Shares of Virgin Galactic, which rose as much as 5% earlier in trading, turned negative and fell 3% after the FAA's announcement to close at $25.99.
Branson's spaceflight was not as flawless as it seemed to viewers of Virgin Galactic's live broadcast. During the ascent, while spacecraft VSS Unity's rocket engine was firing, a warning light came on due to the vehicle going off trajectory.
The FAA confirmed in a statement to CNBC on Wednesday that warning light was because the spacecraft "deviated from its Air Traffic Control clearance" and flew outside its designated airspace for 1 minute and 41 seconds.
The New Yorker first reported the issue that arose during Branson's trip to space. The report emphasized concerns with Virgin Galactic's technology and safety culture, highlighted by the recent departure of flight test director Mark "Forger" Stucky — who reportedly was fired over a video call following Branson's spaceflight. The New Yorker stressed that Stucky repeatedly issued warnings internally at Virgin Galactic about the safety of the company's flight tests.

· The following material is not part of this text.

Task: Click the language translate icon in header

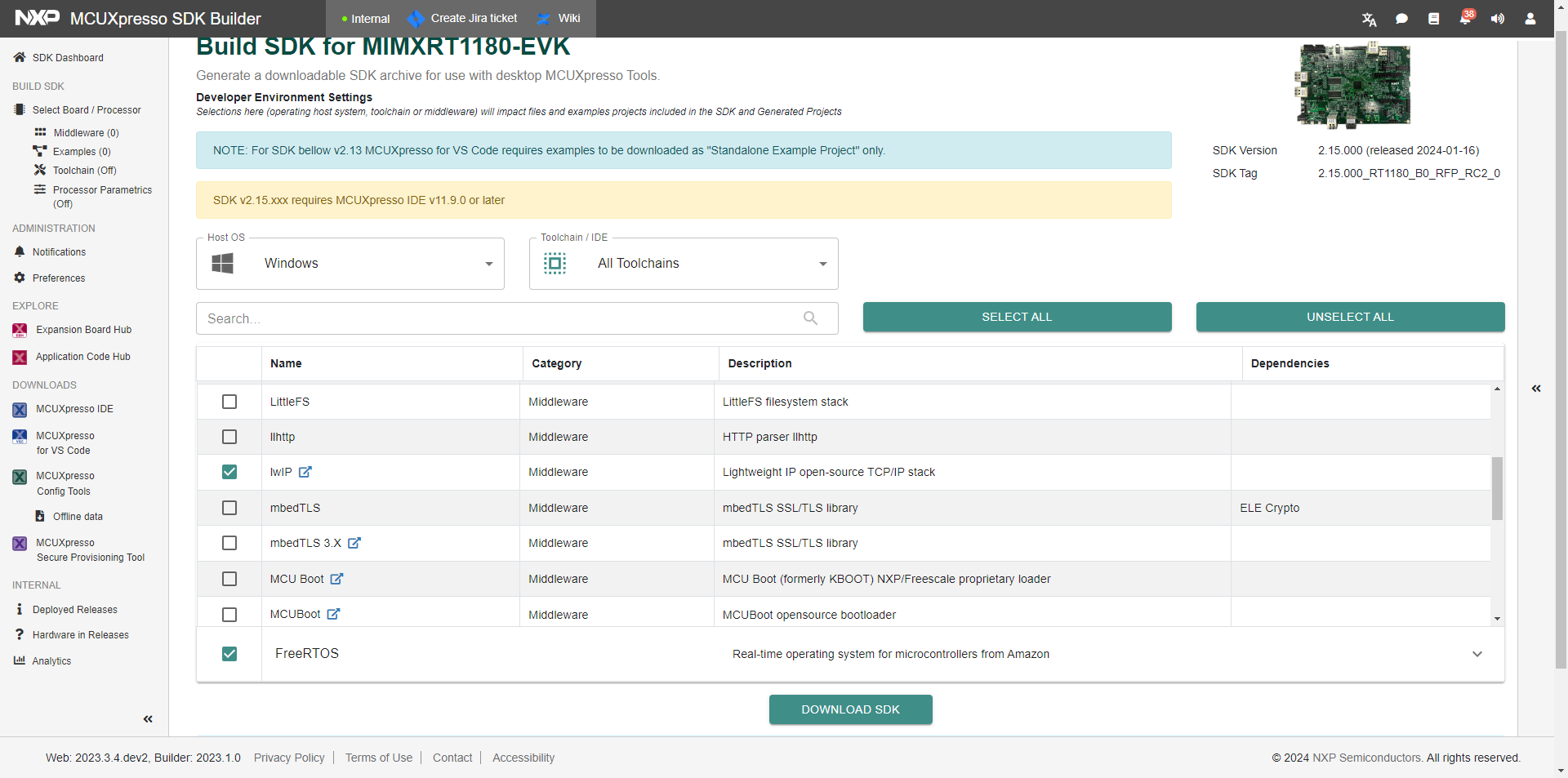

Virgin Galactic, in a statement to CNBC on Wednesday, disputed "the misleading characterizations and conclusions in the New Yorker article."
"At no time were passengers and crew put in any danger as a result of this change in trajectory," Virgin Galactic said. It said VSS Unity's trajectory was pushed off course by "high altitude winds" but that "our pilots responded appropriately."
Virgin Galactic confirmed that VSS Unity flew outside of its FAA-protected airspace but said the regulator's "representatives were present in our control room during the flight and in post-flight debriefs."
Virgin Galactic was targeting late September to early October for its next spaceflight test, carrying six people on board — two pilots and four passengers.
Initially, after The New Yorker's report published Wednesday, the FAA said only that it was investigating the incident. But on Thursday morning Virgin Galactic issued a press release to unveil the crew for its next spaceflight test, called Unity 23, which will carry three members of the Italian Air Force.
A few hours later, the FAA issued an updated statement grounding the spacecraft until the issues identified with the Unity 22 flight are resolved.